I’ve been getting a situation where after a while of trying to adjust and debug my model, eventually I make a change to the model and RStan crashes during compilation, I think typically it’s inside g++. once this occurs there is absolutely no way to compile further models until I reboot…

well that is until I discovered that I could invalidate the filesystem cache

echo 3 > /proc/sys/vm/drop_caches

which immediately fixes the problem, probably because the compiler binary is then re-read from disk.

Now, I recognize this is probably a hardware or driver or kernel issue on my machine, but basically the fact is that running a big model in Stan with lots of data is a hard-core computation that stresses reliability of the machine (heat, cache, memory, paging, whatever).

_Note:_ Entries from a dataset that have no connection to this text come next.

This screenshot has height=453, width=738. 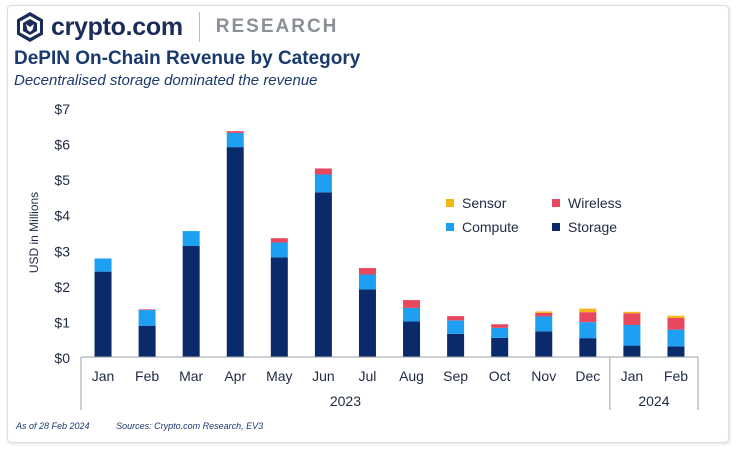 I want to click on brand-section-label: RESEARCH, so click(x=277, y=26).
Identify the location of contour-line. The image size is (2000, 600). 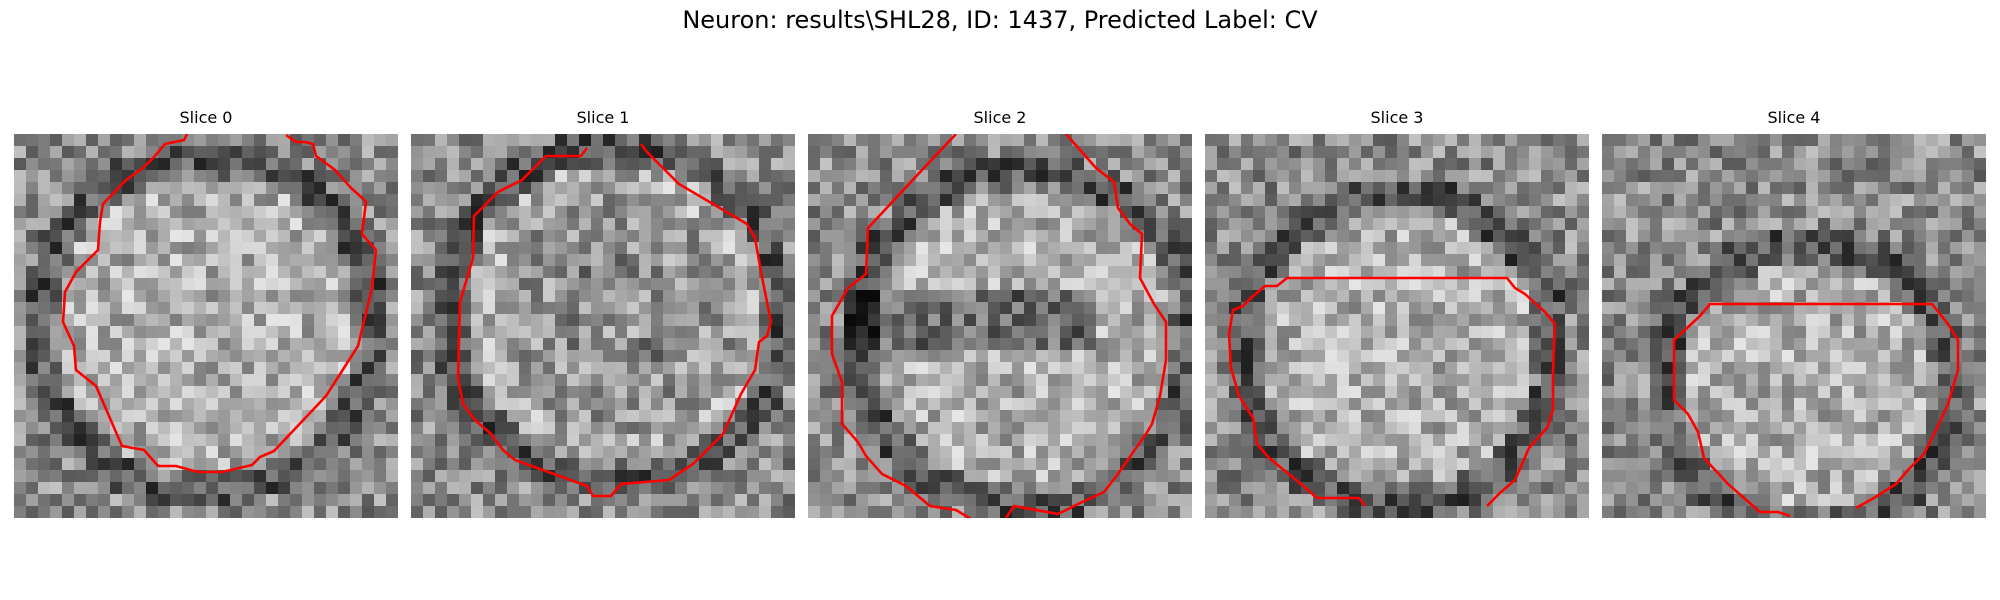
(1392, 392).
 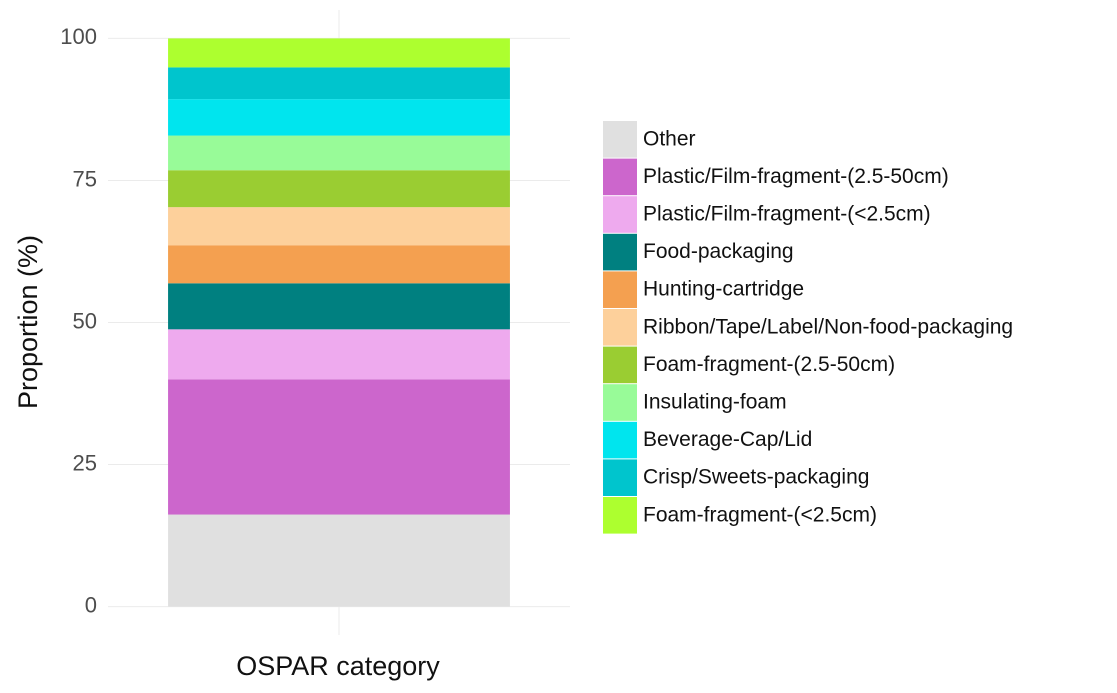 What do you see at coordinates (728, 440) in the screenshot?
I see `legend-label: Beverage-Cap/Lid` at bounding box center [728, 440].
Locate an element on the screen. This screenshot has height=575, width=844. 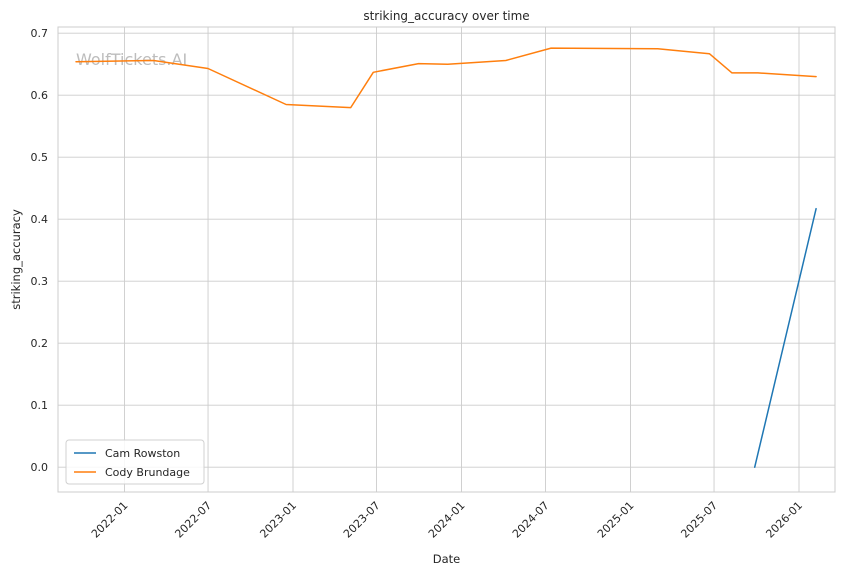
legend: Cam Rowston Cody Brundage is located at coordinates (135, 462).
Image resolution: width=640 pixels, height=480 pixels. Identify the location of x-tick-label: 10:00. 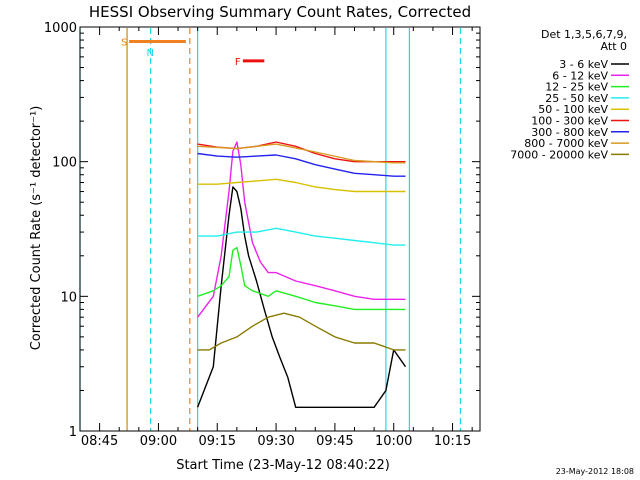
(394, 442).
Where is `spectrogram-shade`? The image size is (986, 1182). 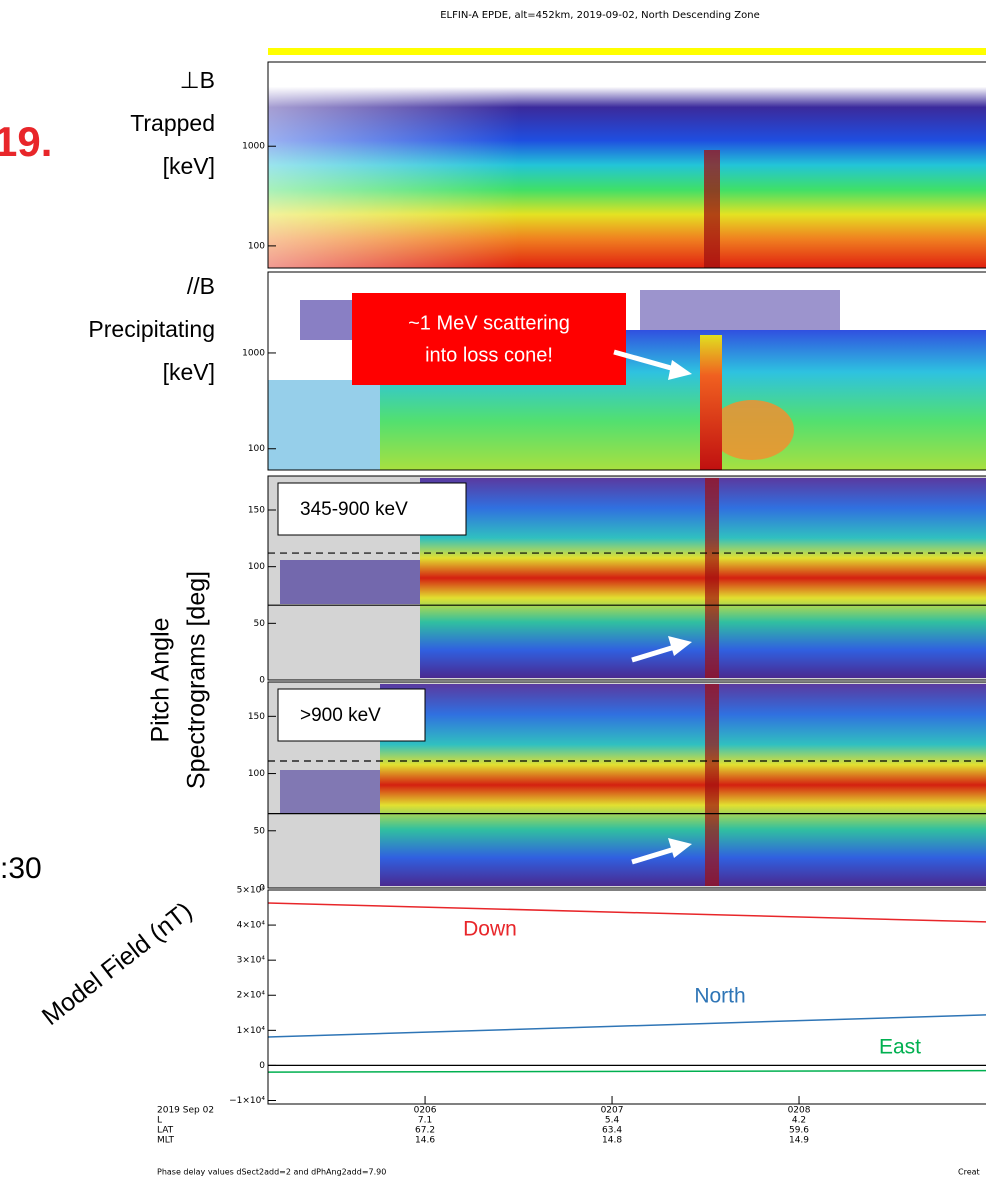
spectrogram-shade is located at coordinates (627, 165).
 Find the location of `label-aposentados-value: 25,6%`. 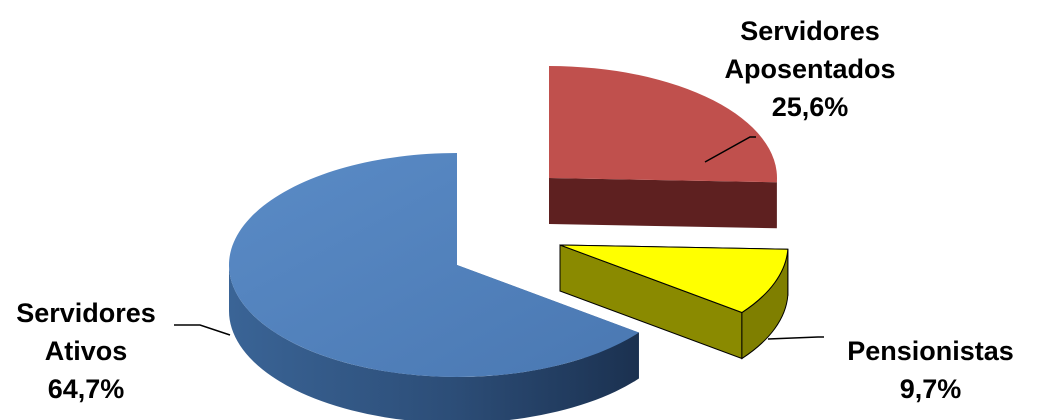

label-aposentados-value: 25,6% is located at coordinates (810, 107).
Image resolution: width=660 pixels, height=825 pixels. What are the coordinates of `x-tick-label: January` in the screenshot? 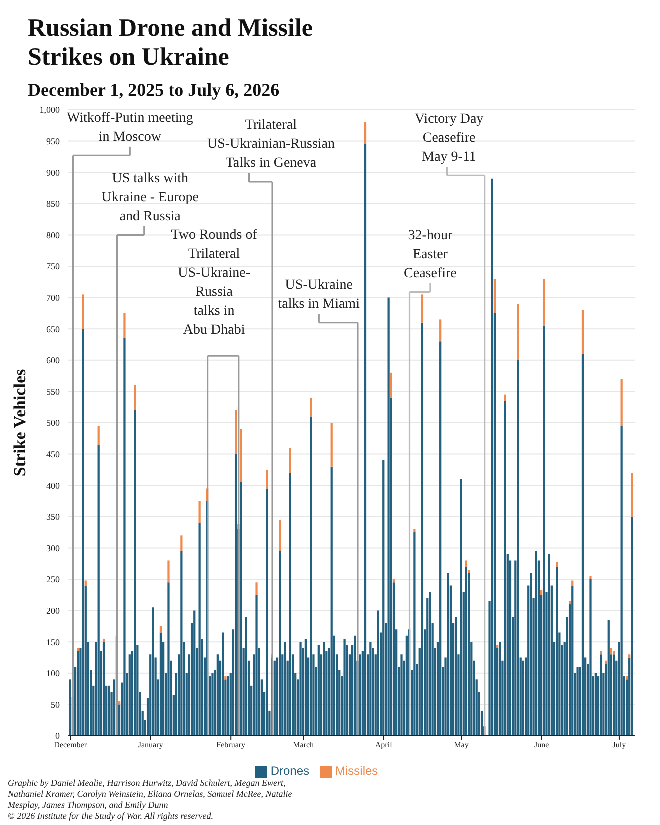 It's located at (151, 745).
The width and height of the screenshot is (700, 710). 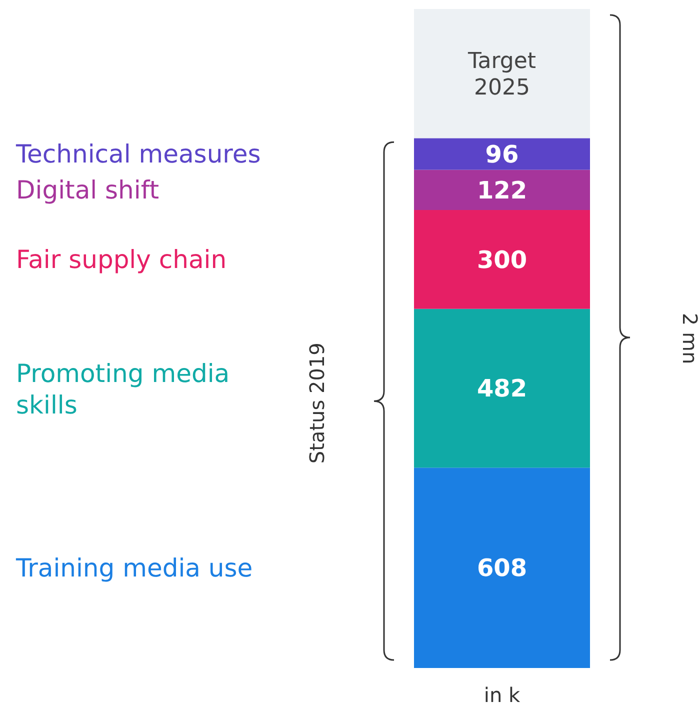 I want to click on series-label: Target 2025, so click(x=501, y=74).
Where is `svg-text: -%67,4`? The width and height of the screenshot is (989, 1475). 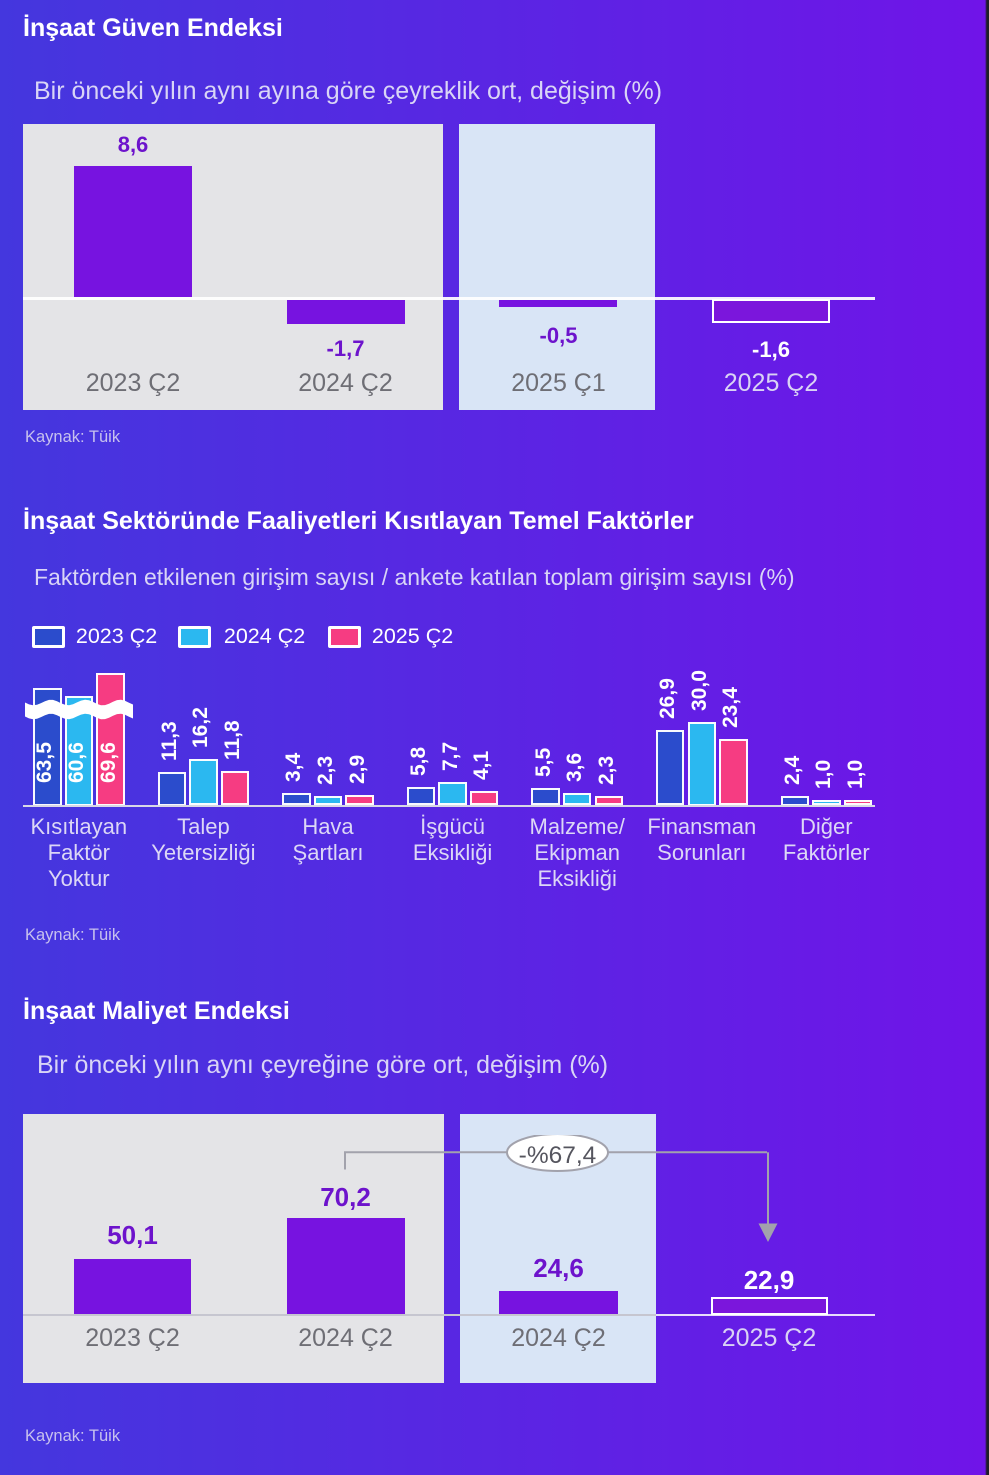
svg-text: -%67,4 is located at coordinates (558, 1156).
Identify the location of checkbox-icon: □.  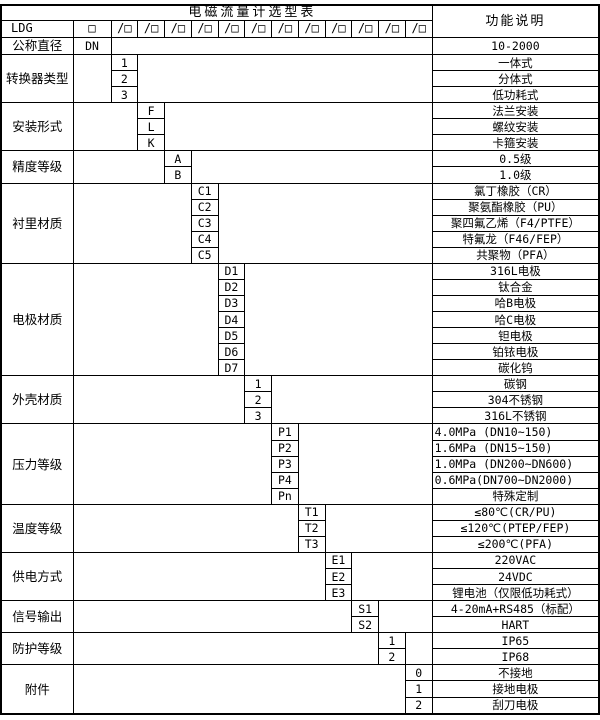
(92, 28).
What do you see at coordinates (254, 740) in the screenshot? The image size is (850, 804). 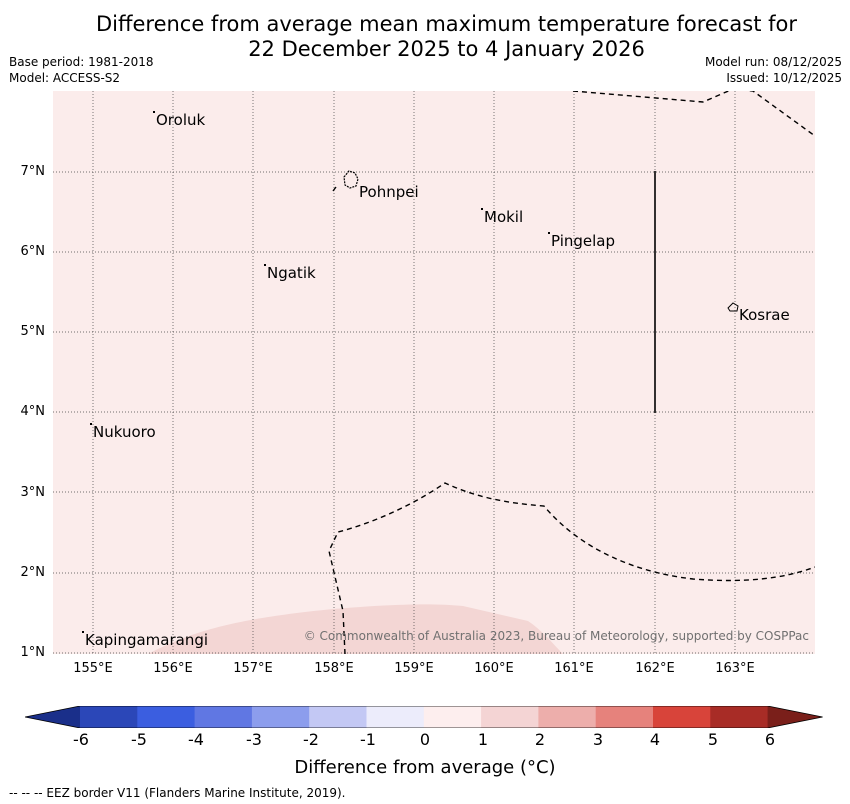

My next machine will probably have ECC RAM, and I’m going to go look for bios update on my motherboard, and soforth, but just be aware that if for some reason you get suddenly an inability to compile your stan model, it might be because of some similar issue, rather than a bug in Stan. I don’t know how many times I thought I should report a bug only to have a reboot mysteriously fix the problem.

1 Like

Thanks for the tip. It won’t let me mark your question as its own answer, though I tried.

We usually recommend using CmdStan for large runs. It doesn’t stress memory nearly as much because draws are streamed to a file. And there are many fewer moving pieces without R and RStan and Rcpp in the picture. You can then take the results and read them back into R for analysis with only the memory overhead required to store the draws.

Thanks Bob. I’ll see about doing that. It’d be useful to have an RStan function that packaged up your data and called CmdStan, streaming the stderr to a file, and returned immediately with a message like “check back later for the final results. read them in with read_stan_csv etc”… something like first saving your data to an input file, then calling system(“cmdstan inputfiles > ./cmdstan.out &”) and then printing the message.

I agree that for big runs, RCpp and all of it adds possible bugs/stress in the whole pipeline

:-) That was how the first R interface I wrote worked. I’m not sure we’ve really benefitted from moving to an in-memory representation, becuase the file I/O turns out not to be a bottelneck.

1 Like